» **EXTRACT TO READ**:
····················

Taught to Expect, Not to Honor
How the Absence of Formation Destroyed Reciprocity
Modern society has trained women to expect everything and to honor nothing. They are raised to know what they want but not to know what they owe. They are told to list their standards but never to build the strength required to meet someone else’s. The result is a generation fluent in demands but illiterate in duty. Love cannot survive when one side learns only to expect while the other learns only to give.
The Education of Entitlement
From early childhood, girls are told they are special simply because they exist. They are praised for beauty, charm, and self-expression, but rarely corrected for pride, manipulation, or deceit. When they compete or misbehave, the consequences are softened or ignored. When they succeed, the praise is amplified. The lesson becomes clear: your value is unquestionable, and the world should adjust to your emotions.

····················

» **RECORD EXTRACTS**:
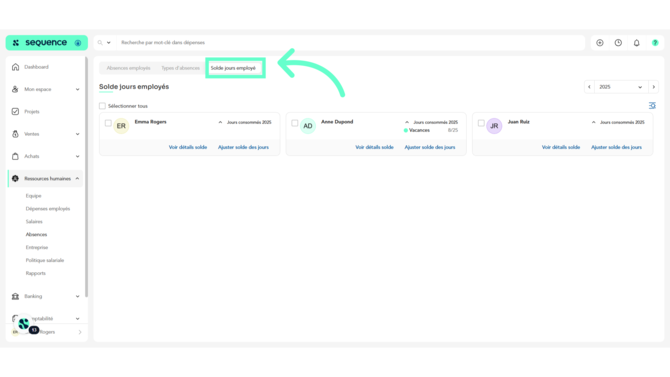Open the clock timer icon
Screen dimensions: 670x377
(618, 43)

····················

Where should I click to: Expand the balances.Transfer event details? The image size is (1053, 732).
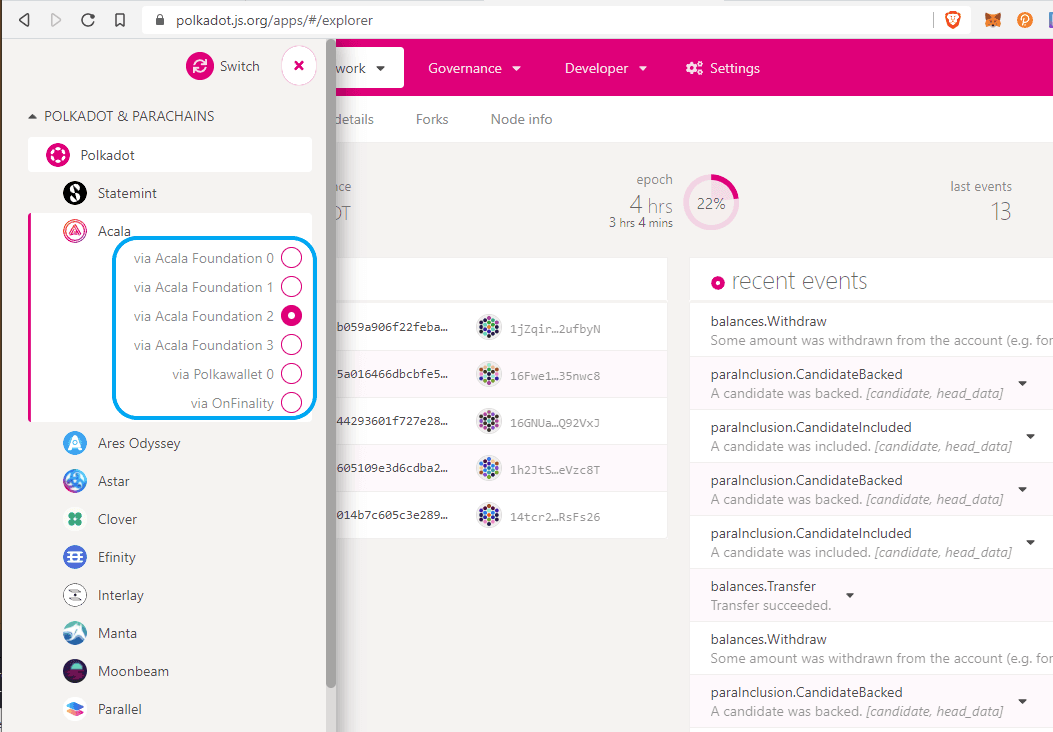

····················

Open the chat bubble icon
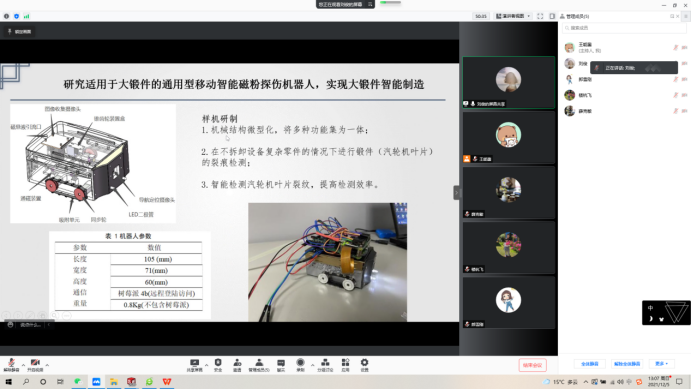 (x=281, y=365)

····················

» **TASK SET**:
**1)** Quote the essay on expectation and duty, starting with "Taught to Expect, Not" and going on through "only to give.".
**2)** Answer these questions from the essay on expectation and duty:
(a) What does the essay say the result is, in its description of a generation?
(b) For what three things does the essay say girls are praised?
(c) According to the essay, what happens to the praise when they succeed?

» **ANSWERS TO THE EXERCISE**:
**1)**
Taught to Expect, Not to Honor
How the Absence of Formation Destroyed Reciprocity
Modern society has trained women to expect everything and to honor nothing. They are raised to know what they want but not to know what they owe. They are told to list their standards but never to build the strength required to meet someone else’s. The result is a generation fluent in demands but illiterate in duty. Love cannot survive when one side learns only to expect while the other learns only to give.

**2)**
(a) A generation fluent in demands but illiterate in duty.
(b) Beauty, charm, and self-expression.
(c) The praise is amplified.